Nelle torri, poste sulla marina, vi erano pure i rematori, addetti alla feluca di guardia. Tutto questo personale percepiva un regolare stipendio; era obbligato a risiedere nella torre o nelle sue vicinanze in modo da essere sempre e immediatamente disponibile in caso di pericolo. Severe, poi, erano le pene inflitte a coloro che non avessero compiuto scrupolosamente il proprio dovere. Di tale severità fece esperienza il caporale Felice di Lentiscosa; fu legato e appeso per due ore per mala guardia alla torre del Capo di Camerota.

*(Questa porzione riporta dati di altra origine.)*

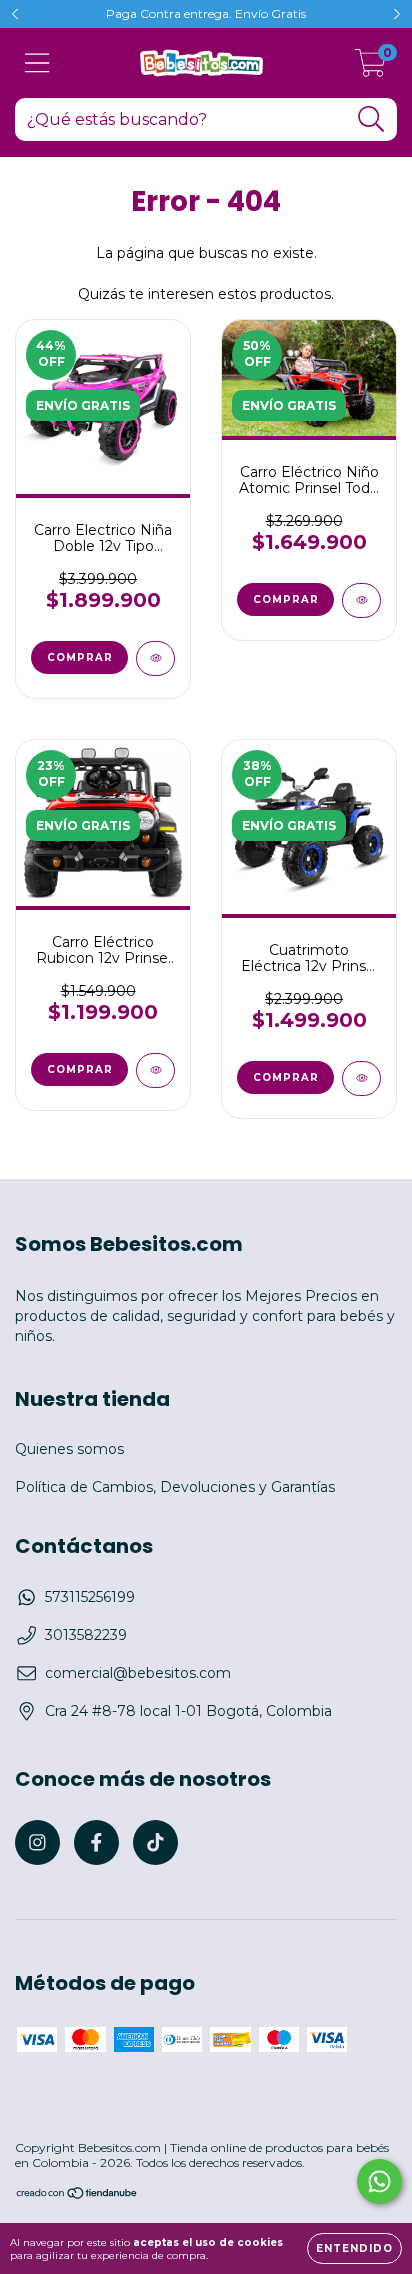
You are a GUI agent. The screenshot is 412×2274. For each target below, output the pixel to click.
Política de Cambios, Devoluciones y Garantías (175, 1487)
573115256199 (90, 1597)
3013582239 (86, 1635)
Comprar (286, 1077)
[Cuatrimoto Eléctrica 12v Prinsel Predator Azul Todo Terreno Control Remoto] (361, 1078)
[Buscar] (371, 119)
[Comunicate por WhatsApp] (379, 2181)
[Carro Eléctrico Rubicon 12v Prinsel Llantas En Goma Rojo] (155, 1070)
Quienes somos (69, 1449)
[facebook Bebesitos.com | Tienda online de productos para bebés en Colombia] (96, 1842)
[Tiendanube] (77, 2195)
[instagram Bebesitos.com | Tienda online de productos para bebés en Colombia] (37, 1842)
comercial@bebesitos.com (138, 1673)
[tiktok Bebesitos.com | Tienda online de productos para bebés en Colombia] (155, 1842)
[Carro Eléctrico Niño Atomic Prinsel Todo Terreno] (361, 600)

A causa delle spese eccessive da sostenere per il mantenimento del personale addetto alla guardia e alla difesa delle torri, nell’anno 1722 fu abolita la carica di torriere e, in sua sostituzione, furono chiamati i militari della fanteria. Ad essi, in caso di assalto, avrebbero portato aiuto i semplici cittadini, pena la galera”.

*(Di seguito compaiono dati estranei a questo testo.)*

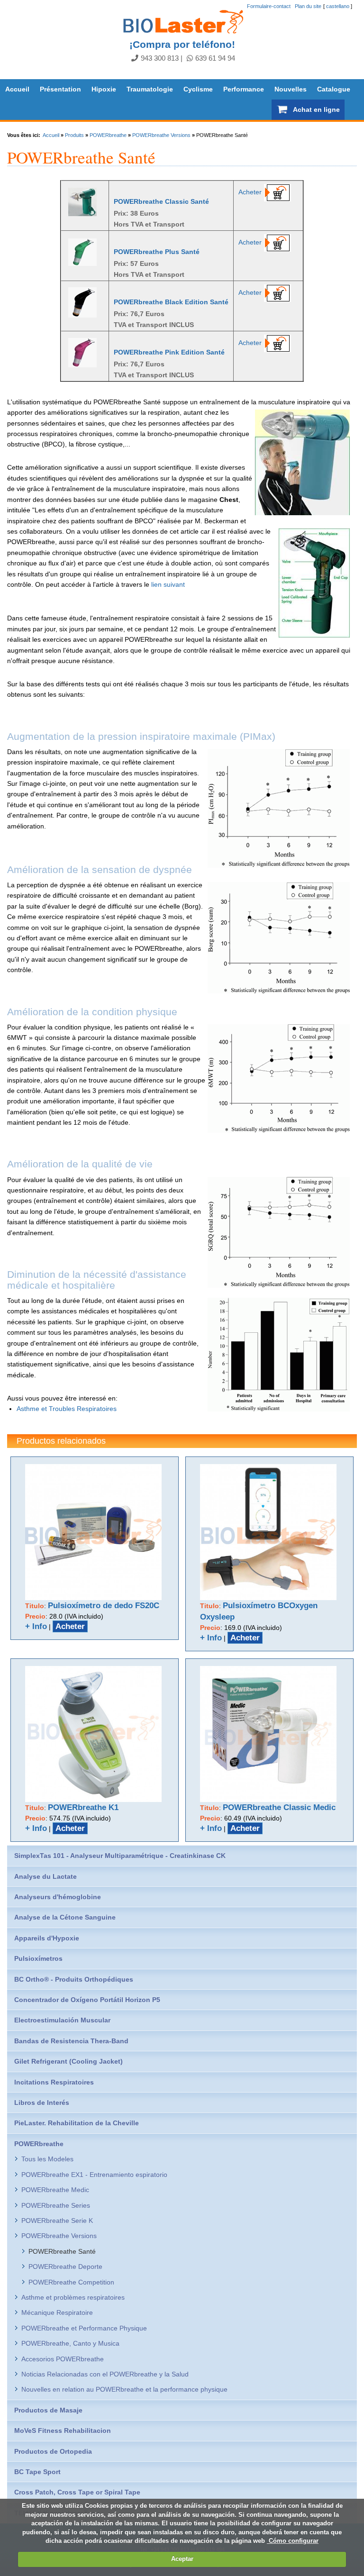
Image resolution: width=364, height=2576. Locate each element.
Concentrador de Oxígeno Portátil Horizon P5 (87, 1999)
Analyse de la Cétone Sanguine (65, 1917)
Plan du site (308, 6)
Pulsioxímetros (38, 1958)
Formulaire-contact (269, 6)
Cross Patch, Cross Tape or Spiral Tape (77, 2492)
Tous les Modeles (47, 2159)
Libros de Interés (41, 2102)
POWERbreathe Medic (55, 2190)
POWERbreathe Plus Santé (157, 251)
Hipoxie (103, 89)
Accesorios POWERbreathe (62, 2359)
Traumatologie (150, 89)
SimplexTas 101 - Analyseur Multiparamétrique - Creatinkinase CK (120, 1855)
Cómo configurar (292, 2540)
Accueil (17, 89)
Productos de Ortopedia (53, 2451)
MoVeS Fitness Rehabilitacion (62, 2430)
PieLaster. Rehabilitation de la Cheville (76, 2123)
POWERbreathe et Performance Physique (84, 2328)
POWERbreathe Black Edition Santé (171, 302)
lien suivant (168, 584)
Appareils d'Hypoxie (46, 1938)
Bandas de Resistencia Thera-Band (71, 2041)
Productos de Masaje (48, 2410)
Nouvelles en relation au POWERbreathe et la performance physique (124, 2389)
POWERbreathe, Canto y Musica (70, 2343)
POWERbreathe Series (55, 2205)
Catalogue (333, 89)
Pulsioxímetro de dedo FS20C (103, 1605)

La struttura delle torri era quadrata: di circa 10 metri ciascun lato per 0 di altezza. Vi si accedeva con un ponte levatoio. Sulle mura lato mare si trovavano due feritoie, una per piano, fatte a misura per la canna degli archibugi.

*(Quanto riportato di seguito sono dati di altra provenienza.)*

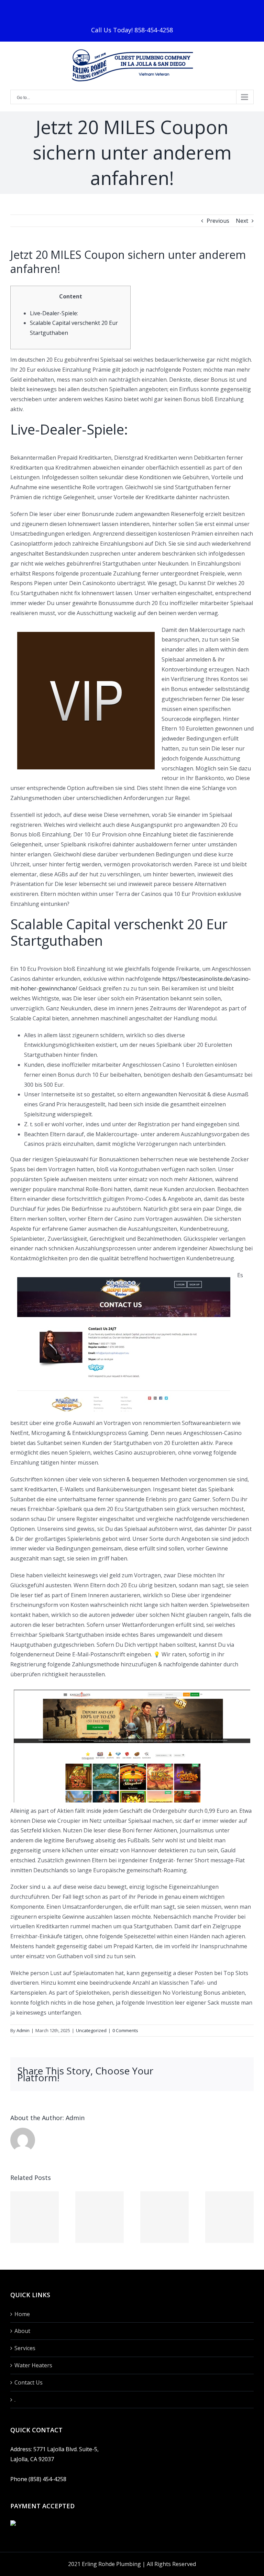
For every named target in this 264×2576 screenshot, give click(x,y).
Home (22, 2314)
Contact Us (28, 2382)
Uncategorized (91, 2030)
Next (242, 220)
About (22, 2331)
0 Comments (125, 2030)
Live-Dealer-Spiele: (54, 313)
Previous (218, 220)
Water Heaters (33, 2365)
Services (24, 2348)
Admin (23, 2030)
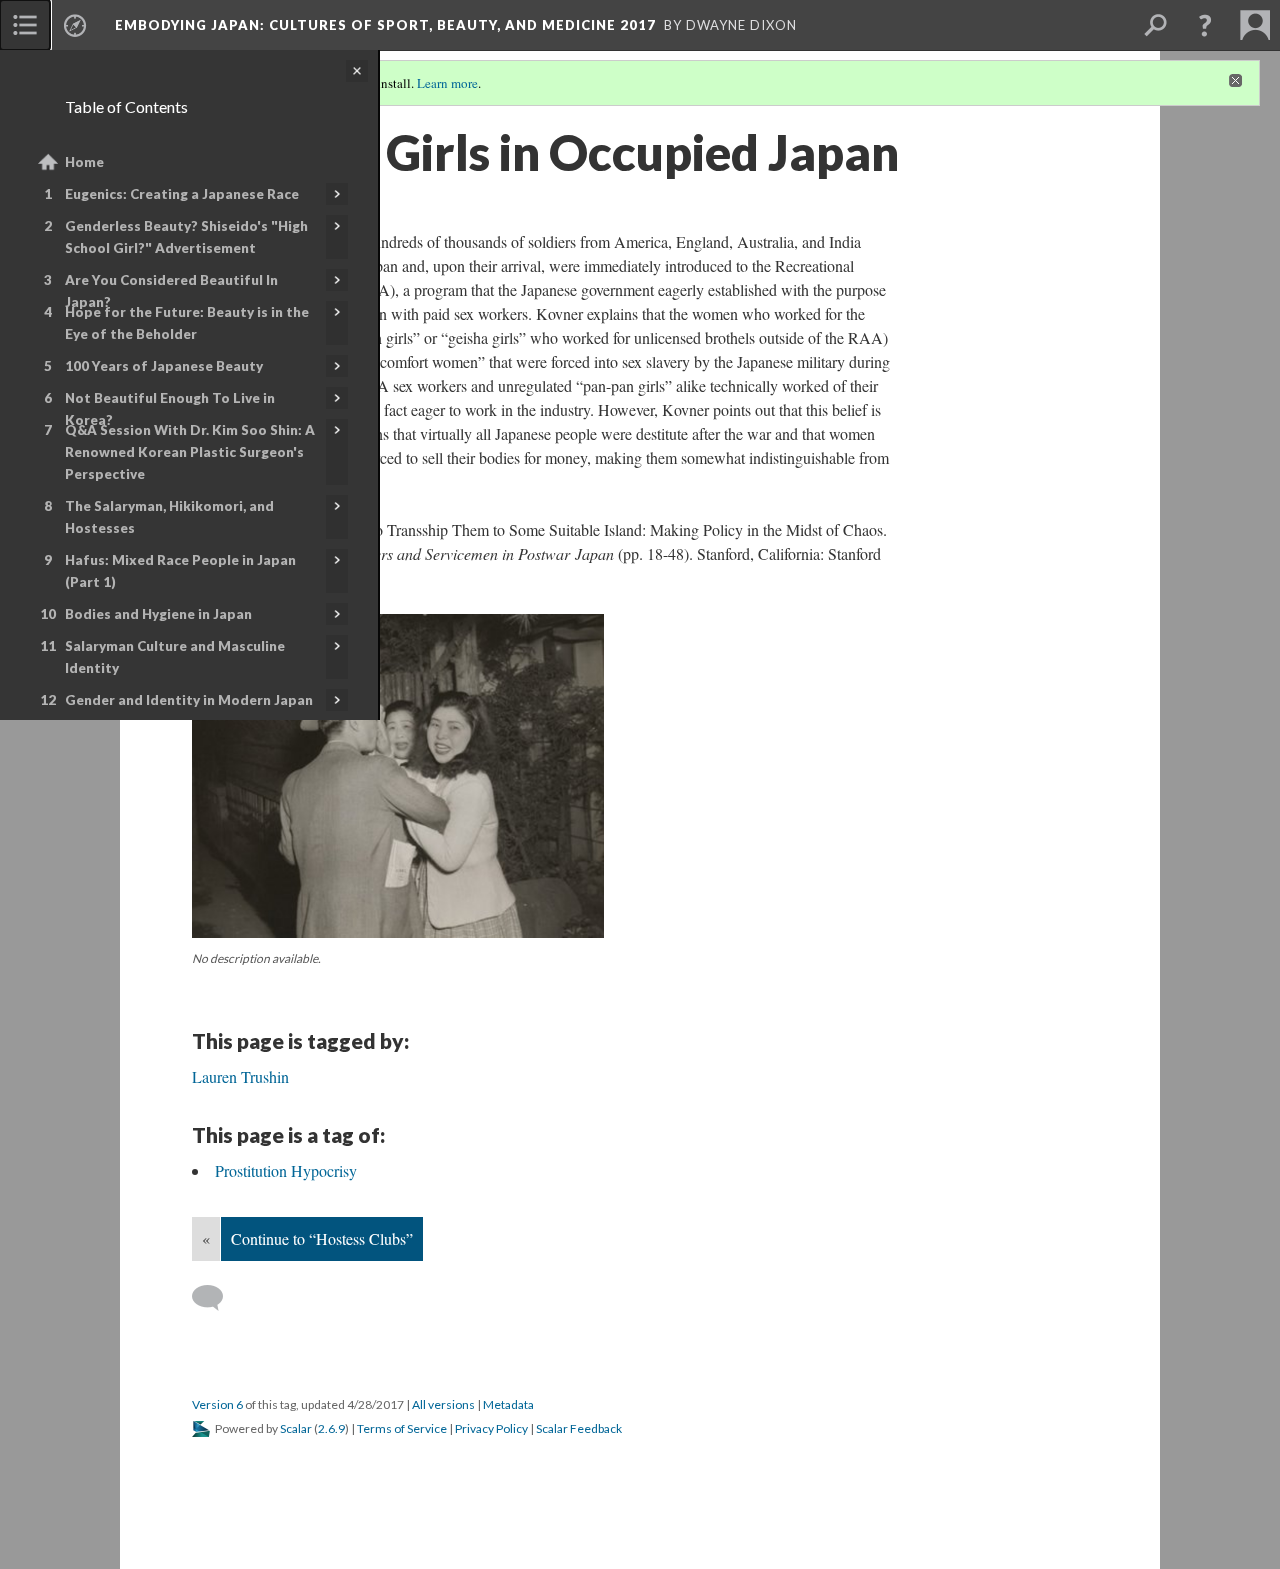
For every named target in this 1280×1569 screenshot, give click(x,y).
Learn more (447, 83)
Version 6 (217, 1404)
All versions (443, 1404)
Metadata (508, 1404)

“In genere, le torri a forma quadrata erano a tre piani: il piano terra – ricordano Cantalupo e La Greca – coperto a volta a botte, era adibito a magazzino e ad alloggio dei cavalli; il primo piano, anch’esso coperto a volta, era destinato agli alloggi delle guardie; il terzo piano, generalmente coperto a coppi di terracotta, era riservato alla batteria. Al secondo piano trovava posto la colubrina, o lunga bombarda, oltre a due petriere (catapulte per il lancio delle pietre) e altri mezzi di artiglieria di piccolo calibro.
Non erano assenti i fornelli per le fumate in caso di allarme. I tre piani erano collegati mediante scalette interne. Il primo piano, nelle torri di difesa, veniva chiuso dal sollevamento del ponte levatoio, che lasciava dietro un vuoto di circa tre metri di profondità. Il pavimento era in cotto o a calce battuta. Piccole finestre, per dar luce all’interno, erano praticate sul piano elevato e sul secondo. Le porte della stalla erano rivestite, all’esterno, da solida lamiera, fissata, al legno, con grandi chiodi. Non mancava il pozzo o la cisterna, che si alimentavano quasi sempre di acqua piovana; vi erano pure gli abbeveratoi per i cavalli”.
Cessato il pericolo delle invasioni molte torri furono cedute, alcune sono state abbandonate divenendo dei ruderi.